## Entries supplied
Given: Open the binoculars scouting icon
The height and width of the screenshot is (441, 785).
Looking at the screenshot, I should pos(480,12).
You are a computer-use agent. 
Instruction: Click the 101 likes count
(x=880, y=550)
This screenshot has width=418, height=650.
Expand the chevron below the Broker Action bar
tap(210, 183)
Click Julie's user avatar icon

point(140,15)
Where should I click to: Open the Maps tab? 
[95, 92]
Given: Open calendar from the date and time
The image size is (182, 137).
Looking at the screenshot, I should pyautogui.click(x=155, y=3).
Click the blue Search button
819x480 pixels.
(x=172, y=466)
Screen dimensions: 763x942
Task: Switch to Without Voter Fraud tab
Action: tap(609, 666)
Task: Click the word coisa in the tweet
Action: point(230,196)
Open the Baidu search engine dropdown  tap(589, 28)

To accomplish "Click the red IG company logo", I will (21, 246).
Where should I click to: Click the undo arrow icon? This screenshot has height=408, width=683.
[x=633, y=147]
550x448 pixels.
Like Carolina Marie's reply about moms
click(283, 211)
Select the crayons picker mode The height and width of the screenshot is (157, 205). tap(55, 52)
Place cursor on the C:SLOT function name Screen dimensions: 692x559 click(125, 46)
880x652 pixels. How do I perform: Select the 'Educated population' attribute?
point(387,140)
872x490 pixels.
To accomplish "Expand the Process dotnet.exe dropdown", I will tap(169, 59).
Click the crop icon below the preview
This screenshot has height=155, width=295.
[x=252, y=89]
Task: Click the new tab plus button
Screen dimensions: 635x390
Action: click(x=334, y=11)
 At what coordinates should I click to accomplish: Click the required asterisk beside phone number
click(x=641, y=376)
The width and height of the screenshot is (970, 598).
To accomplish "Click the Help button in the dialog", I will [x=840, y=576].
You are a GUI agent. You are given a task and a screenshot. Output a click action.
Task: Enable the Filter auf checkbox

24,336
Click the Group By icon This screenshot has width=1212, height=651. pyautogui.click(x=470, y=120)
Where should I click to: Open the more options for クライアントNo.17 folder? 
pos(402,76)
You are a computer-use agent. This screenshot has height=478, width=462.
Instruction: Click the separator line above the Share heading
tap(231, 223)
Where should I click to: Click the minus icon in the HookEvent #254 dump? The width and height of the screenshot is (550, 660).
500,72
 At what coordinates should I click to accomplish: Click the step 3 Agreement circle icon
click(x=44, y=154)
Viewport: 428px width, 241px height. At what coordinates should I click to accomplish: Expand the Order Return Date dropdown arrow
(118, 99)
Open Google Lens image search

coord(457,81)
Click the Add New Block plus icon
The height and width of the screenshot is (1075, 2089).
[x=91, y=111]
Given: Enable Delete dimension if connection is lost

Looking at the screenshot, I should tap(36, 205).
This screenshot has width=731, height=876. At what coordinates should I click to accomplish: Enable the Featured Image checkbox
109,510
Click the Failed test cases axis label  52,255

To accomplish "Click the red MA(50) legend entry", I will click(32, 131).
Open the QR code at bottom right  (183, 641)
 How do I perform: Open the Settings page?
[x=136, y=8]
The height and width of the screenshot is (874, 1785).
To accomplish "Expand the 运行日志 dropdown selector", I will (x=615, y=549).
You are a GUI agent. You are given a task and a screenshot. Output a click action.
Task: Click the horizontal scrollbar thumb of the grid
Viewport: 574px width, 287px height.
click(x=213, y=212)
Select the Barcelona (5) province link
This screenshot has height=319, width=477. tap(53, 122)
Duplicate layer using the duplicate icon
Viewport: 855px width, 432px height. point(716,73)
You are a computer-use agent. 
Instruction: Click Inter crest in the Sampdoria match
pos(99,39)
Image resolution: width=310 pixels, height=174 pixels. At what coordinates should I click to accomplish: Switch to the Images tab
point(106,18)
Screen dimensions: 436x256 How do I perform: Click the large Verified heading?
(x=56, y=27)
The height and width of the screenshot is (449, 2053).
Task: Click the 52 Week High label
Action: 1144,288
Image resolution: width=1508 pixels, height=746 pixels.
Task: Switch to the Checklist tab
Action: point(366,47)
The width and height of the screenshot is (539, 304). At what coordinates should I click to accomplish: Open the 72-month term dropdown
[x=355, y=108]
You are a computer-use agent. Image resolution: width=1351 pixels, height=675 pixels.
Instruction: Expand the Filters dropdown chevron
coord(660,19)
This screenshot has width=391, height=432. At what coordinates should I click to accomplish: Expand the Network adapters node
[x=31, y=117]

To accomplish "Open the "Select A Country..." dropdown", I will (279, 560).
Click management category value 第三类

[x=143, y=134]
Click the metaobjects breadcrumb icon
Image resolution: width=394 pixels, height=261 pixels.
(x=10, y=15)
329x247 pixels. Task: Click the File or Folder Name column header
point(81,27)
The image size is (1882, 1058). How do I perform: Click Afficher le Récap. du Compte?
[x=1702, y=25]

## Directions
Copy every line that contains "button" from the listing above.

## Written answer
Click the blue Search button
Task: Click the new tab plus button
To accomplish "Click the Help button in the dialog", I will [x=840, y=576].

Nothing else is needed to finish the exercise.